Rate sheets are published here: http://www.watchingfish.com/rates . Rates may be amended.
BAA and HIPAA
https://www.watchingfish.com/business-associate This is a link to the business associate agreement that all collaborators are bound by. It means you are personally responsible for safeguarding all client information and are responsible for the consequences if you compromise information.
I understand that I am responsible for complying with the HIPAA policies and regulations.
I Will treat all Information received, which relates to the patients of the provider, as confidential and privileged Information.
I will not access patient information unless I have the need to know this information in order to perform my job.

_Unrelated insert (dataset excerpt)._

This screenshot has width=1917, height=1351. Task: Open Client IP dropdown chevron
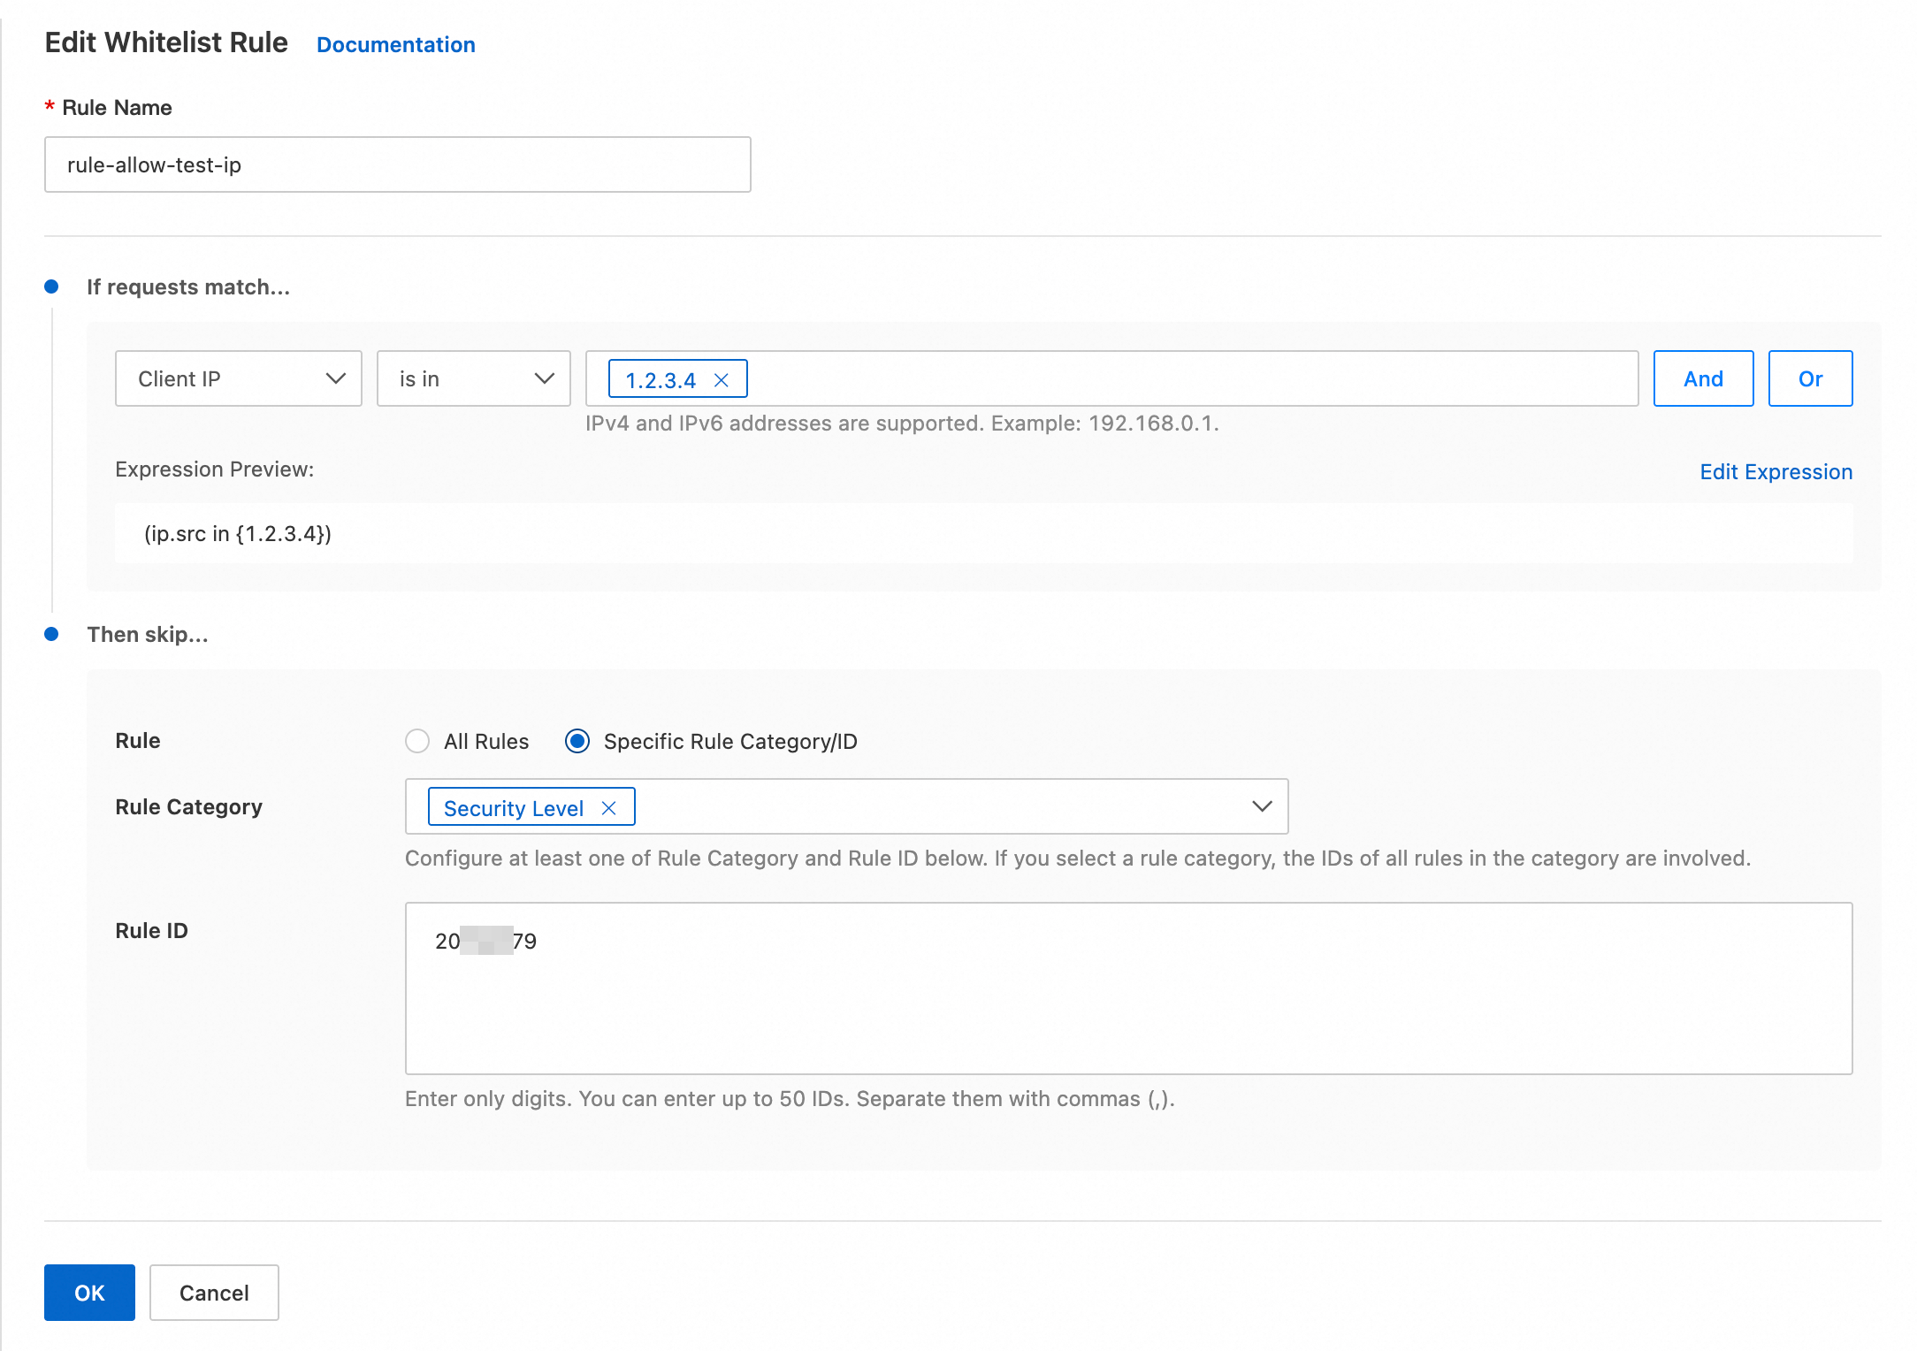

I will not disclose Information regarding the Provider's patients to any person or entity other than as necessary to perform my job, and as permitted under the HIPAA Policies.
I Will not log on to any of the Provider's computer systems that currently exist or may exist in the future unless I am instructed to do so by the Privacy Officers.
I Will not use e-mail to transmit consumer information unless I am instructed to do so by the ANGELS or client's have given permission in writing.
I will not take patient Information from the premises of the Provider in paper or electronic form without first receiving permission from the ANGELS
Upon separation from ANGELS, I agree to continue to maintain the confidentiality of any information I learned while associated with ANGELS, I agree to turn over any keys; access cards, or any other device that would provide access to the provider or Its information.
· Please note, accessing confidentially information on a public Wi-Fi source is a violation of HIPPA
I understand that violation of this agreement could result in my termination, effective immediately and a report to authorities.